Jiawen Liu

Reductions in cardiac infarct size can be achieved in ischaemic preconditioning, a procedure which subjects the heart to intermittent, non-lethal cycles of ischaemia and reperfusion. Similar cardioprotection can be induced upon preconditioning distal tissues such as the upper limb, and this procedure is called remote ischaemic preconditioning. Nano-sized, cell-derived vesicles known as exosomes have been shown previously to be capable of inducing cardioprotection when administered acutely, and we hypothesized that exosomes produced after remote ischaemic preconditioning (RIPC) enhances the observed cardioprotection. We also investigated whether exosomes can confer cardioprotection 24 h later. We isolated exosomes from the plasma of three healthy male volunteers before and after they underwent four cycles of 5 min upper limb ischaemia and 5 min reperfusion, and then administered the exosomes to primary rat ventricular cardiomyocytes isolated from male Sprague Dawley rats. Cardiomyocytes were subjected to 2.5 h of simulated ischaemia and 1 h simulated reperfusion. We assessed cardiomyocyte viability with propidium iodide staining and observed significant reductions in cardiomyocyte death when control exosomes were administered either 30 min or 24 h before hypoxia.

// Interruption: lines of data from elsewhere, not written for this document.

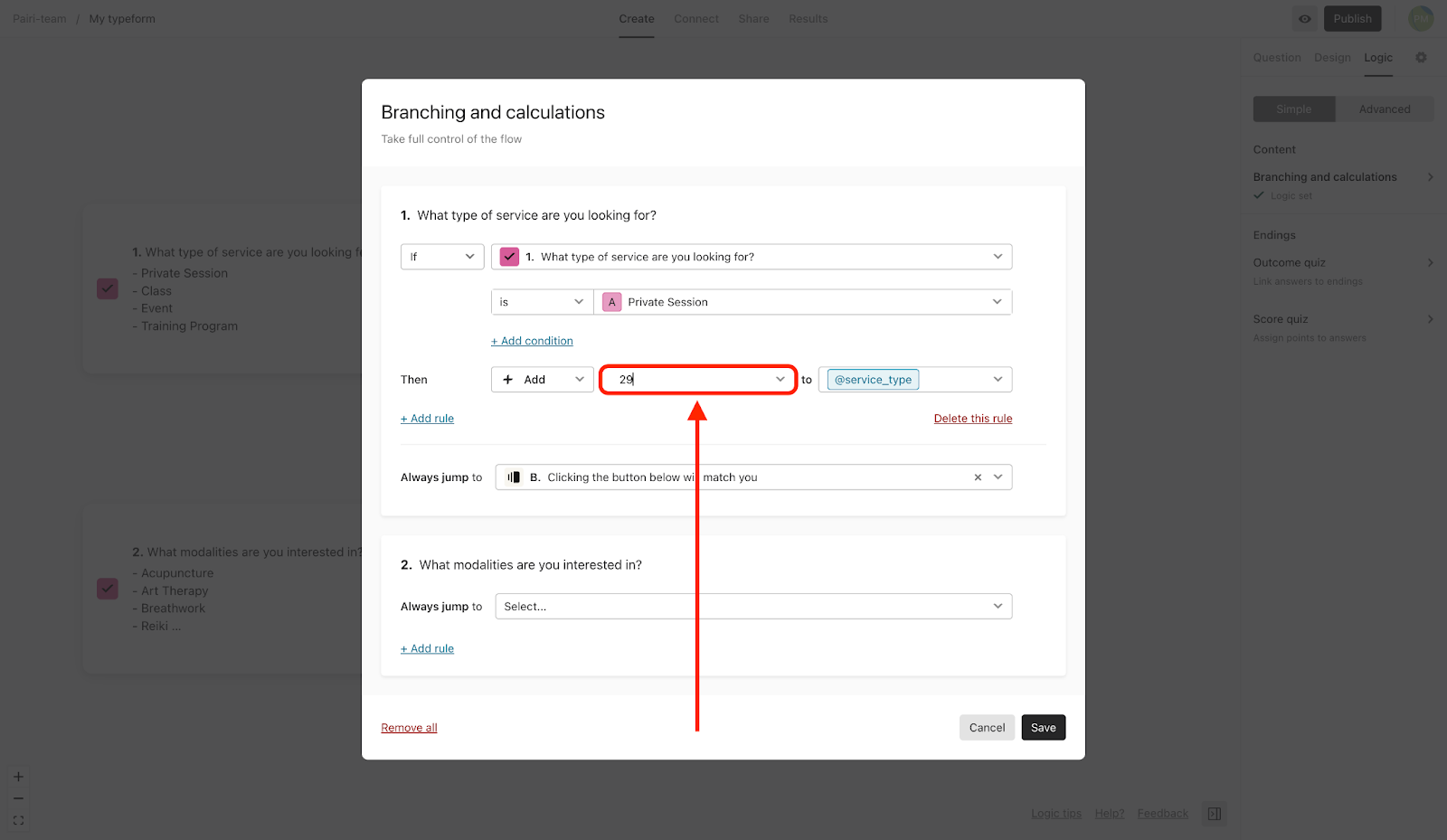Open the Results tab
Image resolution: width=1447 pixels, height=840 pixels.
[808, 19]
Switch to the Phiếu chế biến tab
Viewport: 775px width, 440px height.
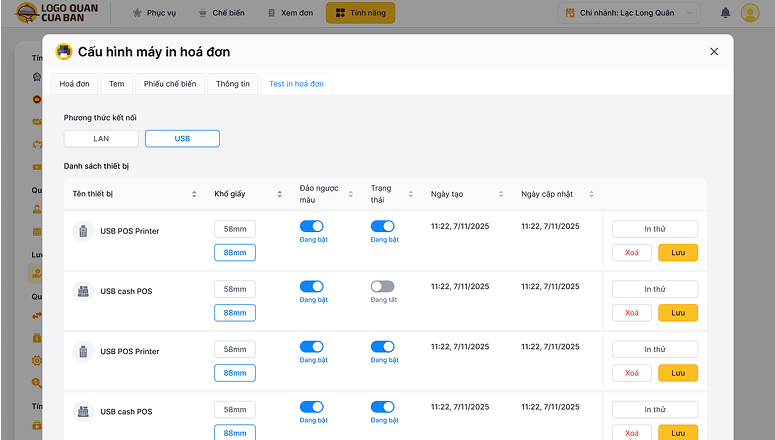(168, 84)
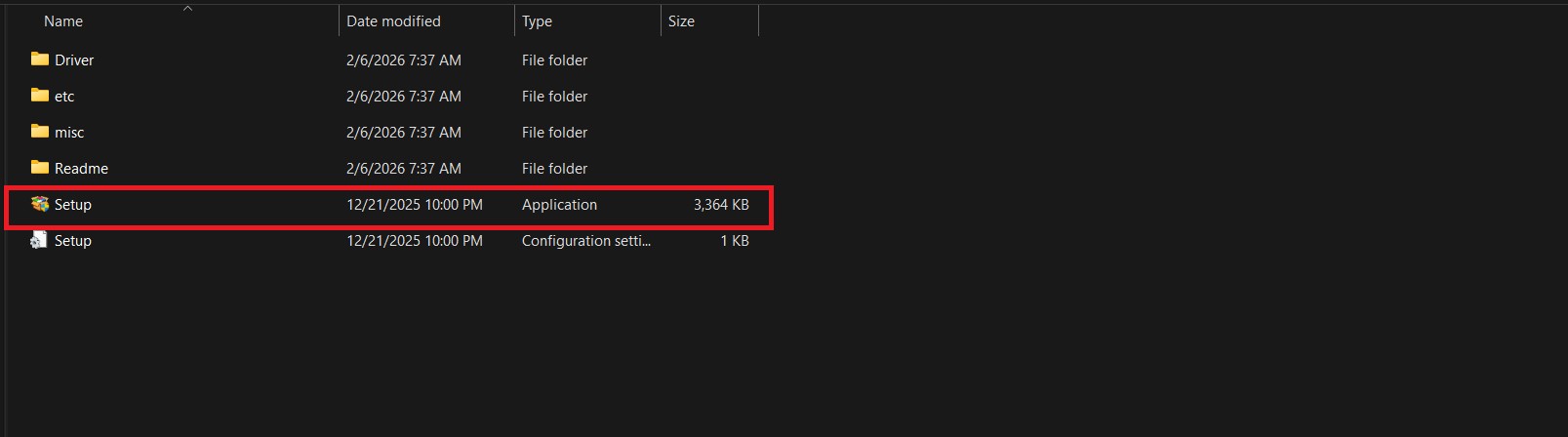1568x437 pixels.
Task: Click the misc folder icon
Action: point(40,132)
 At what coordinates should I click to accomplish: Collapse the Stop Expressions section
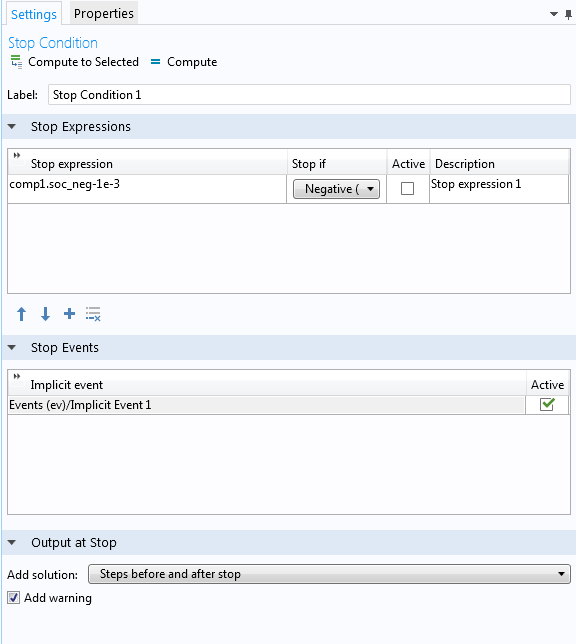pos(12,126)
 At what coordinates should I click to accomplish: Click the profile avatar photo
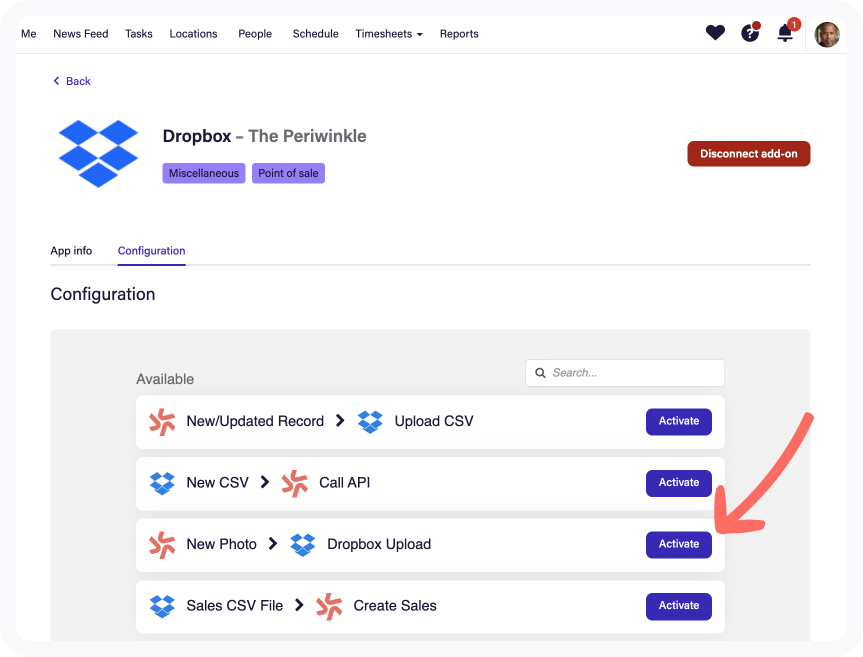[827, 33]
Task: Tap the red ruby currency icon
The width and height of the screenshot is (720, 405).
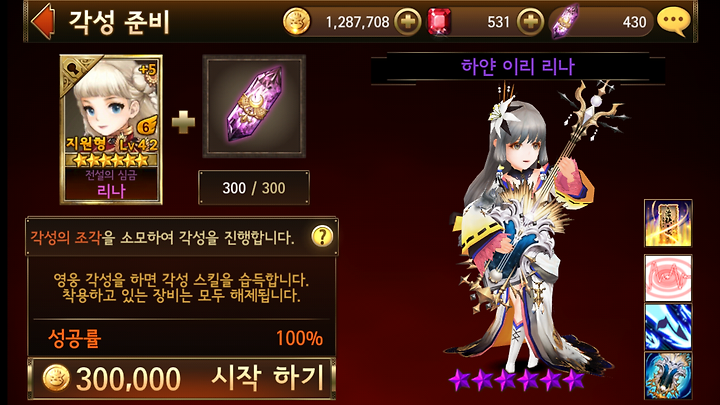Action: (439, 22)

Exosomes obtained after RIPC induced a similar degree of cardioprotection at both time points. As miRNA-144/451 have been proposed to mediate RIPC, we investigated whether introducing antagomiRs of miRNA-144/451 with the exosomes would attenuate cardioprotection after 24 h. No significant differences in cardioprotection were observed, suggesting that miRNA-144/451 may not be directly involved in this model. Our findings suggest that regardless of their origin from control or RIPC hearts, exosomes per se can be used to induce cardioprotection either acutely or after 24 h.